3) A path array which records the vertices visited is used to backtrack the nodes in cycle.
4) For each node in cycle unmodified DFS is used to search the nth vertex from that node.
5) If DFS succeeds from any one of the node, then a cycle exists in path between vertex 1 and vertex n so it returns else the algo continues calculating number of paths.

c++ implementation

#include <stdio.h>
#include <malloc.h>
#include <vector>
#include <algorithm>

#define WHITE 0
#define GRAY 1
#define BLACK 2

using namespace std;
typedef struct vertexstruct{
   int color;
   vector<int> edgelist;
}vertex;

int ordinarydfs(int v,vertex *vertices,int numvertices){
    if(v == numvertices){
        return 1;       
    }

    if(vertices[v].color == WHITE){
         vertices[v].color = GRAY;
         for(int i=0;i<vertices[v].edgelist.size();i++){
             int x = ordinarydfs(vertices[v].edgelist[i],vertices,numvertices);
             if(x ==1) return 1;
         }
         vertices[v].color = BLACK; 
     }
     return 0;
}

int checkcycle(int v,vector<int>path,vertex *vertices,int numvertices){
    vector<int>::iterator it;
    vector<int>::iterator x;
    it = find (path.begin(), path.end(), v);
    for(x =it;x<path.end();x++)
        vertices[*x].color = WHITE;
    for(x =it;x<path.end();x++){
        if(ordinarydfs(*x,vertices,numvertices))
            return 1;   
    }
    for(x =it;x<path.end();x++)
        vertices[*x].color = GRAY;

    return 0;

}

long dfs(int v,vertex *vertices,int numvertices,vector<int> path){
    long paths = 0;
    if(v == numvertices){
            return 1;       
    }
    if(vertices[v].color == GRAY) {
         if(checkcycle(v,path,vertices,numvertices)) return -1;
    }   
    if(vertices[v].color == WHITE){
        vertices[v].color = GRAY;
        path.push_back(v);
        for(int i=0;i<vertices[v].edgelist.size();i++){     
            long x = dfs(vertices[v].edgelist[i],vertices,numvertices,path);
            vertices[vertices[v].edgelist[i]].color = WHITE;
            if(x == -1) return -1;
            paths += x;
        }
        vertices[v].color = BLACK;  
    }
    return paths % 1000000000;
}

void numpaths(int numvertices,int numedges,vertex *vertices){
    vector<int> path;
    long numpaths = 0;
    numpaths = dfs(1,vertices,numvertices,path);
    if(numpaths == -1)
        printf("INFINITE PATHS\n");
    else
        printf("%ld\n",numpaths);
}



int main(){
    int edgecount=0;
    int  numverts,numedges;
    fscanf(stdin,"%d %d",&numverts,&numedges);
   vertex verts[numverts+1];
   for(int i =1;i<=numverts;i++)
       verts[i].color = WHITE;
   edgecount = 0; 
   int a,b;
   while(edgecount < numedges){
       scanf("%d %d",&a,&b);
       verts[a].edgelist.push_back(b);
       edgecount++;
       }
   numpaths(numverts,numedges,verts);
}

The algorithm is too slow for large graphs. Is there a correct approach for this problem? Share your thoughts. Thank you.

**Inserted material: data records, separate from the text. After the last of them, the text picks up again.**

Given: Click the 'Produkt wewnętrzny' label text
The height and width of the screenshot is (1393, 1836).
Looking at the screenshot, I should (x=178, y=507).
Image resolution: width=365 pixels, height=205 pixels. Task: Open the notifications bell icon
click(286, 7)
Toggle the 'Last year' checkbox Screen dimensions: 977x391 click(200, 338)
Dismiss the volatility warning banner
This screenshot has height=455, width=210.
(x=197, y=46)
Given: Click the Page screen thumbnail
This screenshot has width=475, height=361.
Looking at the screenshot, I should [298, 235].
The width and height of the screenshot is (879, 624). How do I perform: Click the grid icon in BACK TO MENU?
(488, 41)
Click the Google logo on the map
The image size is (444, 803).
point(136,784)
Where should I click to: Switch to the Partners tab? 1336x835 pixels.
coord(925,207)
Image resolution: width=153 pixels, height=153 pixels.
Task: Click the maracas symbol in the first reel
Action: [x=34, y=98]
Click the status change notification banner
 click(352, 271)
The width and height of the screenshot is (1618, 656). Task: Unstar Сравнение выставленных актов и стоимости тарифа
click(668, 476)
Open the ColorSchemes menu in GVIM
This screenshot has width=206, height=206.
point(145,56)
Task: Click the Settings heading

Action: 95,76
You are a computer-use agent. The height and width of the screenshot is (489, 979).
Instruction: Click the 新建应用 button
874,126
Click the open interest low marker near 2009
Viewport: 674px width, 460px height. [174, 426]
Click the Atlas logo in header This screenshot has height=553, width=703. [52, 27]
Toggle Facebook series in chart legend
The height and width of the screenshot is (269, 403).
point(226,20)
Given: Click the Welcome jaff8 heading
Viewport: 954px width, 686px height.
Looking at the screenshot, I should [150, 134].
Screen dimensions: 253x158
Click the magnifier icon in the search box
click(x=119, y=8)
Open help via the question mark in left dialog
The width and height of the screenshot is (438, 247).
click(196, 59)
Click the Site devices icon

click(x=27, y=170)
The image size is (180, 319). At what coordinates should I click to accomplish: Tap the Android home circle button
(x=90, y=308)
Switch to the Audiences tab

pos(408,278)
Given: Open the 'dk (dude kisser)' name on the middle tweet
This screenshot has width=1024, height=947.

score 3 · Answer 1 · answered Mar 09 '12 at 09:21

3

A completely different approach would be to represent your graph as an adjacency matrix A[i][j]=1 if (i,j) is an edge, 0 otherwise. Then A^i[s][t] counts the number of paths from s to t, which are of length i (this can be proven by induction. Think of what A^2 represents). Sum A[s][t] for the powers 1..|V|, and you have all of the possible paths of length up to |V|. To check if a cycle exists, see (by multiplying the matrix again) if a path of length |V|+1,...,2|V| exists.

Does this help?

answered Mar 09 '12 at 09:21

Guy Adini

5,188
5
32
34

Matrix multiplication is O(n^3), which is actually quite slow on sparse graphs. If you use naive exponentiation the algorithm is O(n^4). It is a very neat trick however. – tom Mar 09 '12 at 09:37
1

@tom: You're right that this isn't very fast (even though matrix multiplication is O(n^2.8) in practice, by using Strassen's algorithm, or O(n^2.3..) asymptotically by more advanced algorithms). However, I am not sure that the original algorithm works at all, and even if it does, the complexity is at least O(|V|*||V|+E| (just for the "DFS from every node in every cycle" part which I think I got). Also, matrix multiplication is much more cache efficient - so I would use it in practice. – Guy Adini Mar 09 '12 at 10:04
1

The DFS is actually O(|V| + |E|) if cycle detection is done efficiently (see my answer). If duplicate edges are merged, |E| is at most |V|^2 so the worst-case complexity is O(|V|^2). On sparse graphs it will be even faster. – tom Mar 09 '12 at 10:24

tom · Answer 2 · 2013-11-05T01:10:48.910

You are not using any caching, so dfs() and ordinarydfs() will be called many many times. The path vector used to check for cycles is redundant since you can tell if a vertex is in the current path by its colour. There is also no need for the special check to see if the cycle connects to the last vertex since you are already calculating how many paths there are to the last vertex.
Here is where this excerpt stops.